LONDON - Britain's grip on the global foreign exchange market has tightened to such an extent over the past 12 months that almost a third of the world's currency transactions take place in the country.
Average daily turnover on the UK's foreign exchange market reached £587 billion ($1.65 trillion) in April, the last month for which figures are available from an annual survey by International Financial Services London (IFSL).
The trade body, which promotes the UK's financial services, said this represented 41 per cent growth on the same month in 2005. The UK expanded more quickly than any other foreign exchange market, with the world market rising in size by 38 per cent last year.
"The rapid growth in the volume of foreign exchange turnover over the past two decades reflects the continuing growth of international trade and expansion in global finance and investment," said Mark Maslakovic, senior economist at IFSL. "The UK, and London in particular, is by far the largest global market for foreign exchange trading, well ahead of the US and Japan."

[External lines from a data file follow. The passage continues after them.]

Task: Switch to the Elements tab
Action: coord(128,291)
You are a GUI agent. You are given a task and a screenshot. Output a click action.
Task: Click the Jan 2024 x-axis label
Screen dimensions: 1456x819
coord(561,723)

This year, deals transacted in London will account for 32.4 per cent of all foreign exchange trading.
The UK's market share is almost twice that of next biggest player, the US, which has 18.2 per cent of all currency trading. Japan, with 7.6 per cent, and Singapore, with 5.7 per cent, are the next most important markets.
The US and Japan have lost ground on the UK over the past two years, with their market shares slipping from 19.2 and 8.3 per cent respectively in 2004. Britain's share has moved up from 31.3 per cent over the same period.
Maslakovic said the UK had emerged as the ideal centre for currency trading since Margaret Thatcher's Government abolished exchange controls in 1979.
Until then, foreign investors were almost entirely prevented from buying sterling unless doing so would benefit Britain's balance of payments figures.
UK residents, meanwhile, were not allowed to buy foreign currency for investment purposes, unless it was funded with the sale of existing overseas assets. There were also tight restrictions on UK residents' ability to hold foreign currency in deposit accounts.
Analysts estimate that almost £30 billion flowed out of the UK after Thatcher dropped the controls. However, the liberalisation has subsequently enabled the UK to cash in on its geographical position as a bridge between the US, Europe and the Far East.
IFSL said the UK had additional advantages. They include: a large fund management sector; a large number of investment banks and brokers; easy access to global markets combined with a tradition of welcoming foreign firms; high-quality professional services; efficient telecoms infrastructure; and the use of the English language.
In addition, Maslakovic said that while some domestic companies believe London is over-regulated, foreign traders' "perception [is] of a proportionate approach . . ".